1. It was clearly competent for the plaintiff to testify that when he disembarked from the train he did not know how far he was from Sumter, and that he would not have disembarked had he known the real distance he was from base. This was not the expression of an opinion. When it appeared that the plaintiff got off a train in the nighttime four miles from a station, the instinctive inquiry is, why? That involves in part the plaintiff's mental operation, of which he alone is cognizant. Did he know he was four miles out? Was he told by one in authority and supposed to know that he was one mile out? If he had *Page 135 known the true fact would he have undertaken the walk back? It is true an inference might be drawn from the circumstances of what the plaintiff would have done had he known the fact, without any expression of notice by the plaintiff; but if the plaintiff speaks truly, that it is the best evidence of what he would have done; if his expression is hostile to an inference from the circumstances, the jury will weigh both.

2. The defendant's first request will be reported; as far as it went it is a correct statement in the abstract. The modification of the request by the Court had reference to the alleged circumstances of the case on trial. The plaintiff will not deny that had he been himself when the train reached Sumter, and the station was announced, and the time to disembark was given, then the carrier had performed its whole duty towards him That is the case suggested by defendant's first request. But the plaintiff's contention of fact was, that in truth the plaintiff was asleep when Sumter was reached; that the conductor had not long before been advised by the plaintiff that such a condition would probably overtake him; that the conductor assured him that he would be on the lookout for that condition; but that he was not on the lookout.

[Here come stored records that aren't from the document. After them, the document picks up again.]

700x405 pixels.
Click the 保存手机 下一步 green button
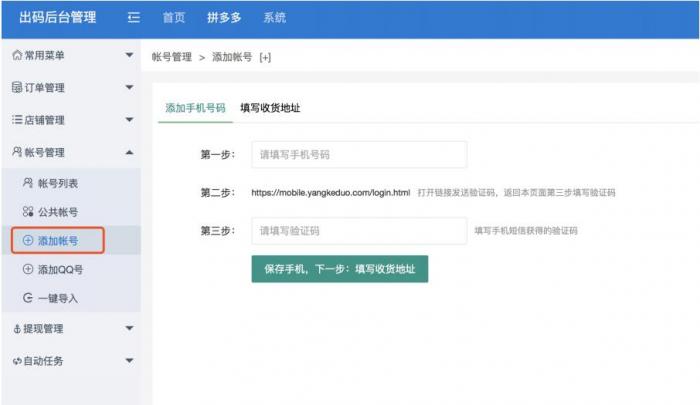pyautogui.click(x=339, y=269)
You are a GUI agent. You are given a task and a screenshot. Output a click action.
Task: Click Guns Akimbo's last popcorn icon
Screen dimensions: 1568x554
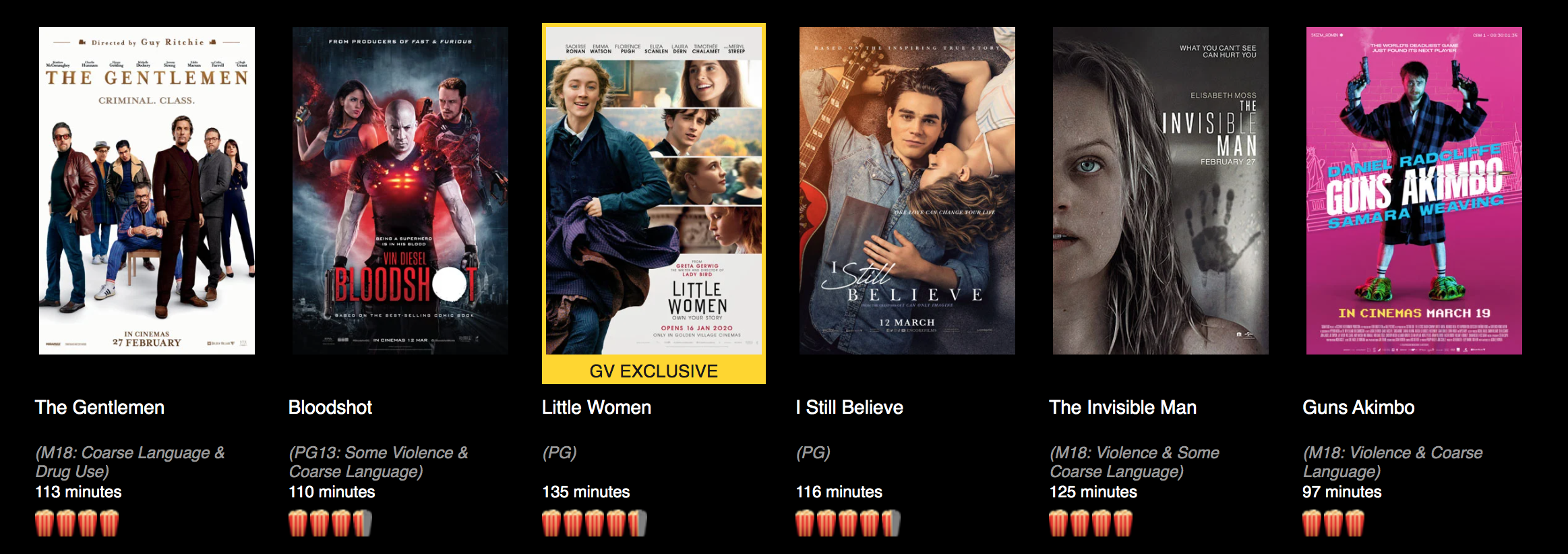pyautogui.click(x=1355, y=523)
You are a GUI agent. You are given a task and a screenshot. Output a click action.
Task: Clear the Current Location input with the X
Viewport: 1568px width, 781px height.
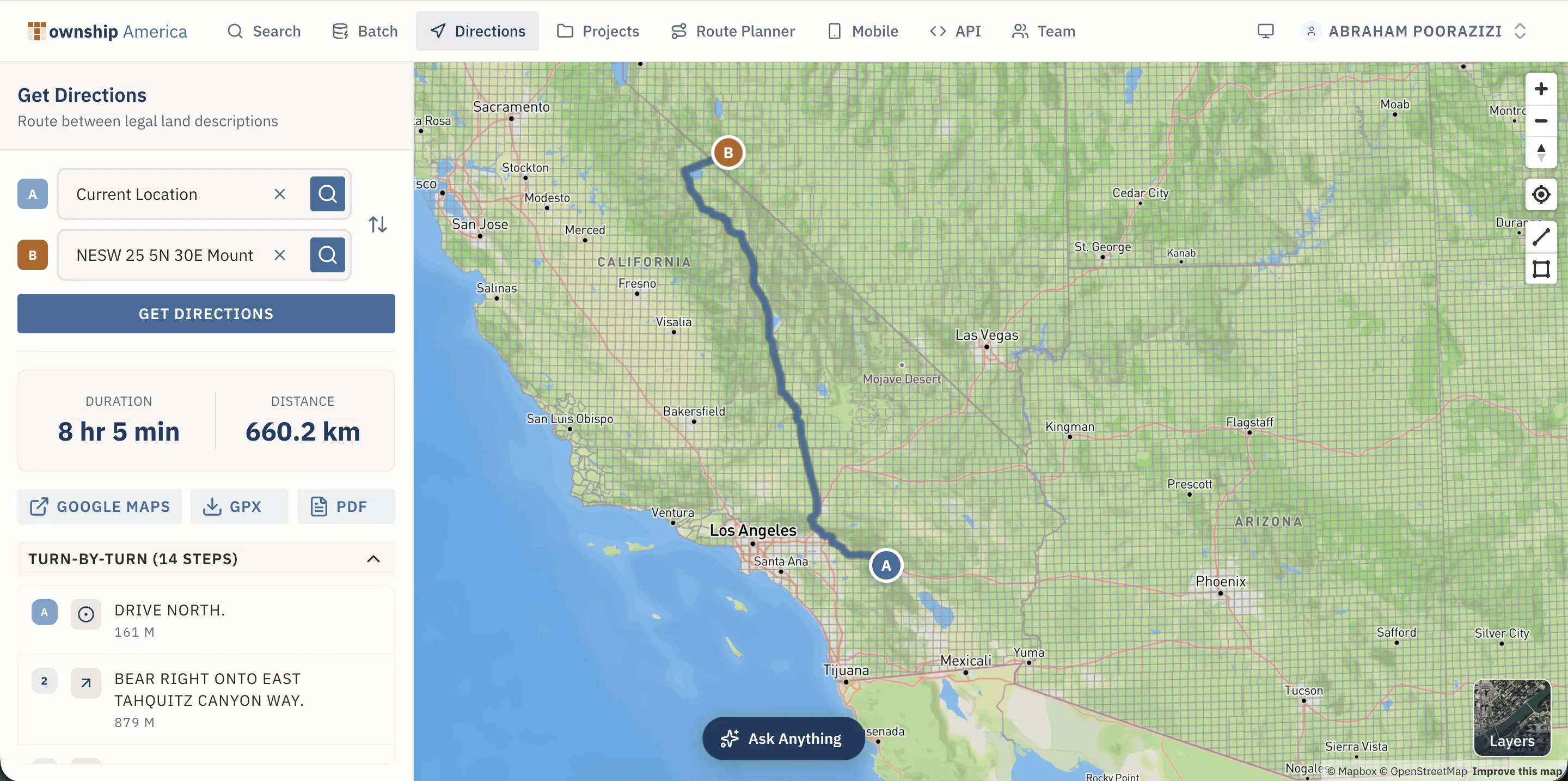(280, 193)
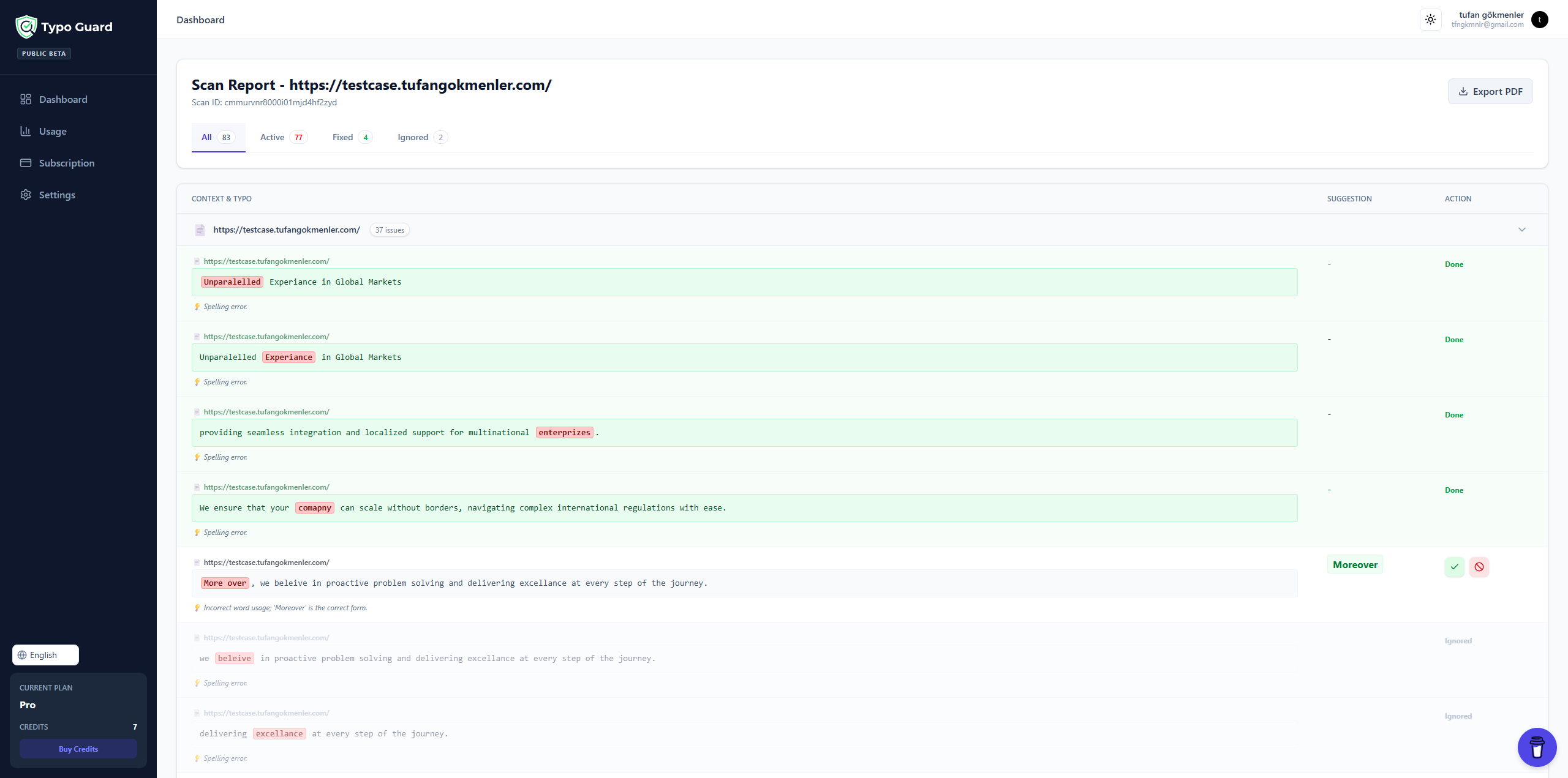Image resolution: width=1568 pixels, height=778 pixels.
Task: Switch to Active issues tab
Action: [x=283, y=137]
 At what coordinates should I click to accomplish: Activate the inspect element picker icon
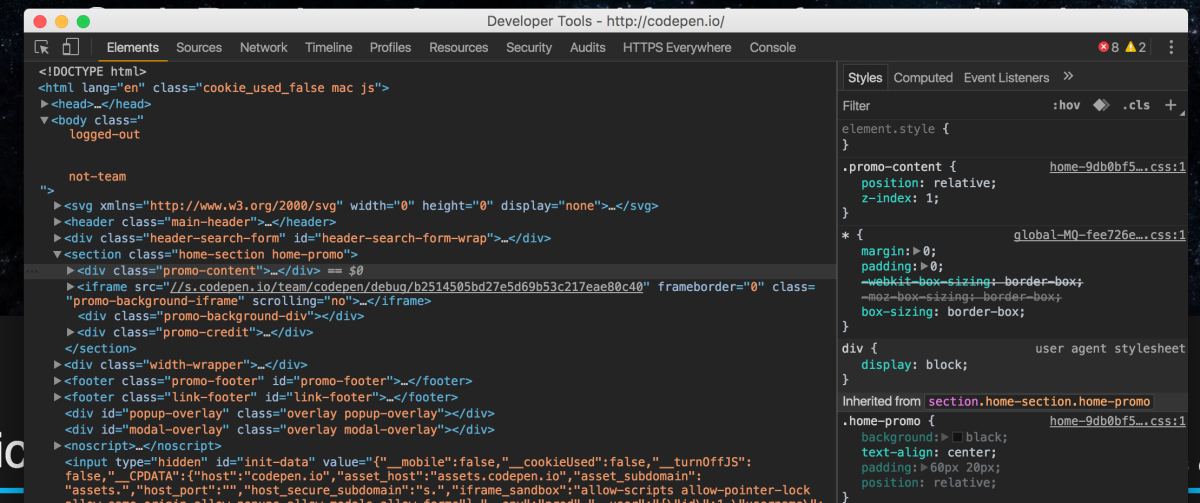click(42, 47)
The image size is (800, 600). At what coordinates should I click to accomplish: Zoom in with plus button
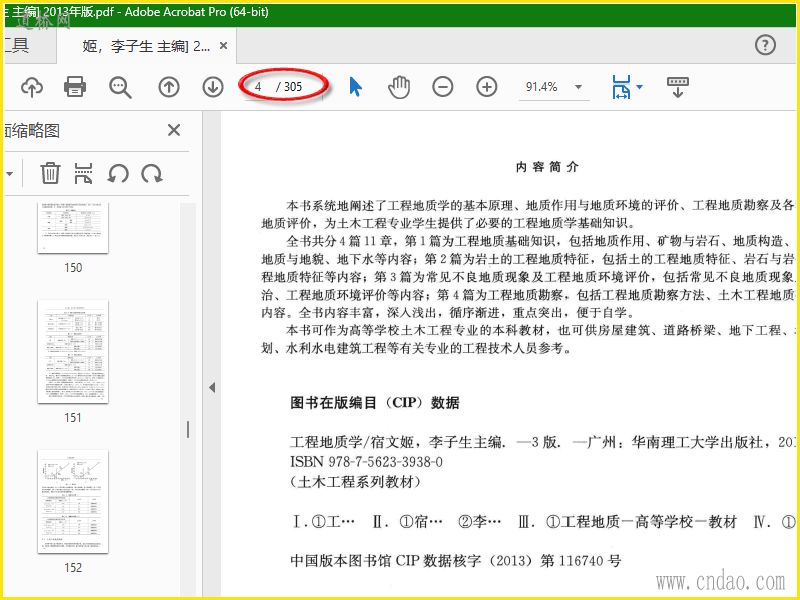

The defendant's counsel, with his habitual candor, makes this concession in his brief:

"It will be conceded that if any other service in addition to that which the ticket entitles a passenger in a day coach is demanded, some additional consideration must be paid in order to support a contract for such additional service. It may, however, be conceded that if a passenger is asleep when he reaches his destination in a day coach, and if the conductor has had previous cause for expecting him to be asleep, and if on arrival at destination the conductor knows of the fact that the passenger is asleep, and does not awaken him, but on the contrary, permits him to be carried beyond his station, knowing of the fact that he *Page 136 is being carried beyond destination, and then awakes him, a cause of action for willfulness would arise."

If that be so, and it surely is, how is the case altered in principle if the conductor, having cause for expecting the passenger to be asleep, fails to awake him when he is apparently asleep, and not of a purpose that is wilfully, but from a lack of care? The obligation to exercise care just at the juncture was not cast upon him generally by his office; it arose out of his knowledge that the passenger would probably be asleep and would rely on the conductor's oversight.

The appellant suggests that the defendant got no consideration for the conductor's promise to overlook the plaintiff at Sumter. It is true that no extra compensation was paid in money; but there are small services which a carrier can render to its patron, valuable to the patron, yet worthless in the measure of cents; and it is also true that the patron sometimes ungraciously seeks to convert into a charge that which was intended as a gratuity.

If a conductor should happen, without previous warning, to see a passenger asleep in a coach at his station, the duty would rest upon the conductor to awaken him, though there would be no duty resting on the conductor to go through a day coach and arouse every passenger. And it matters not whether the act of the conductor thereabout was one of commission or one of omission; that is, whether it was wilful or negligent. The question of fact in the instant case was, whether under all circumstances, the conductor had notice of the plaintiff's disability at Sumter.

We are of the opinion that the defendant's first request was modified properly to meet the case in hand, and that the Court was right to send the cause to a jury.